The President also spoke about the need to reform South Africa’s skills development system, and the failed Sector Education Training Authorities (SETAs).

“The current SETA system has not delivered as expected and needs to be replaced with a more effective, fit-for-purpose model – one that combines theoretical and practical training, similar to systems used in countries like Germany and Switzerland," he said.

That the SETAs are broken was a candid admission from the President, and he is correct. The SETAs must be scrapped entirely, not merely ‘reformed’.

Levies collected by the SETAs ostensibly for the purpose of skills development and training in different sectors are often misspent on programmes that are not aligned with market needs. Often funds are allowed to accumulate in vast pots without being dispersed, sometimes to the tune of billions of rands. These ringfenced funds are ripe for abuse and corruption.

Even if they are not formally corrupt, the waste and inefficiency that SETAs breed are a handbrake on the economy. I once worked in an office park where one of the larger SETAs was a tenant next-door. Hardly a day would go by without seeing the delivery of large buckets of Kentucky Fried Chicken or bouquets of flowers.

Ultimately, the SETAs have created jobs for the bureaucrats who administer these systems and not where they are needed most: in the productive economy.

The state has little business in formal skills training, particularly in technical skills which are highly specialised and dependent on the vicissitudes of the market. No central planner in the Department of Labour and Employment or the Department of Trade, Industry, and Competition can determine what the many diverse and complicated needs of an economy are or should be.

I recall hearing an anecdote about the Technical and Vocational Education and Training (TVET) colleges, where students in a mechanics course were instructed on how to fix an automobile. The only problem was that the vehicle they used for the practical tests was 30 years old and no longer common in the South African market. You might graduate with a technical diploma, but whether you can repair an actual car that people drive is not so clear.

Real skills training happens on the job. Even my lawyer friends admit that they learned more about law from their first few weeks of legal practice than they did throughout the entire duration of their LLB degree.

Opting out

Learning-by-doing is the philosophy behind the Job Seeker’s Exemption Certificate (JSEC), the Free Market Foundation (FMF)’s flagship labour policy initiative.
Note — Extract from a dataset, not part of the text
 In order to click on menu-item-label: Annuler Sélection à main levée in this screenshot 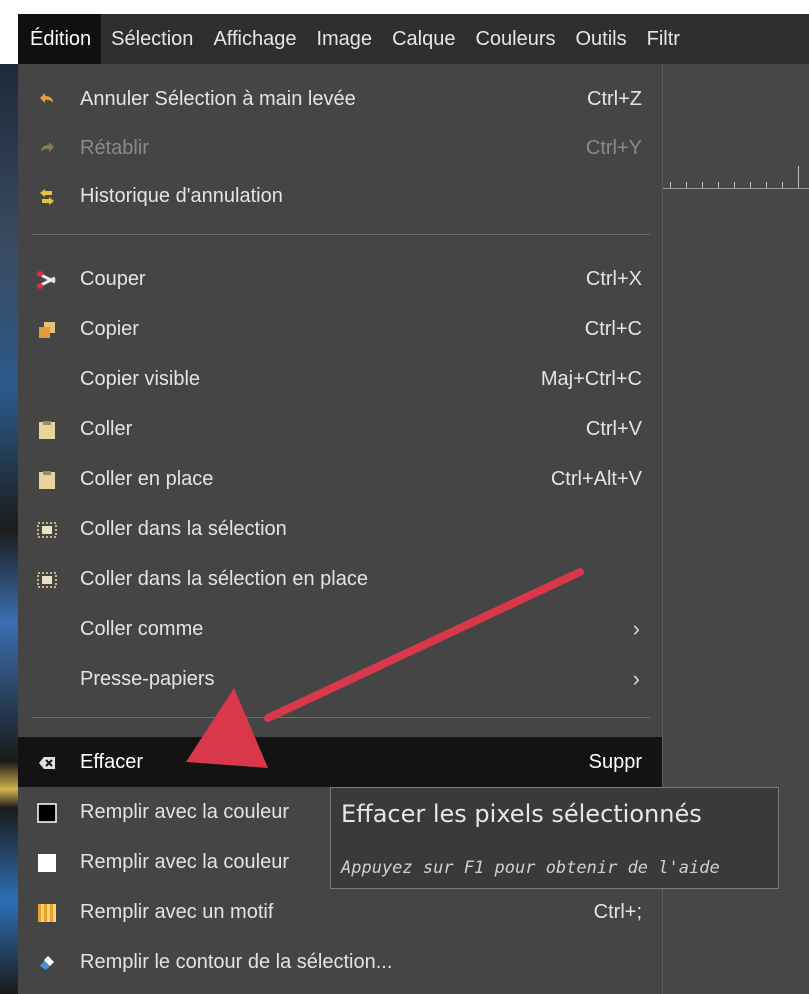, I will do `click(218, 98)`.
An idea first developed by FMF President, Eustace Davie, the JSEC would, if implemented, enable job seekers to voluntarily exempt themselves from South Africa’s onerous labour regulations, empowering them to freely contract with employers on terms mutually agreeable to both parties.

As FMF Policy Officer, Zakhele Mthembu, argued in a recent paper for the FMF’s Liberty First series, the JSEC would be a temporary, non-renewable measure that would enable new entrants to the job market to learn on the job through lateral skills transfer thus improving their future employment prospects.

Eligible applicants would have to demonstrate that they have been unemployed for six months or longer to qualify. The JSEC would be valid for two years and would act as an indirect subsidy to the hiring company by reducing its compliance costs.

The beauty of the JSEC is that it would not require a wholesale revision to South Africa’s onerous labour law legislation (although that would be better). It’s time to embrace some bold solutions to South Africa’s perennial problem.

Ansara is CEO of the Free Market Foundation.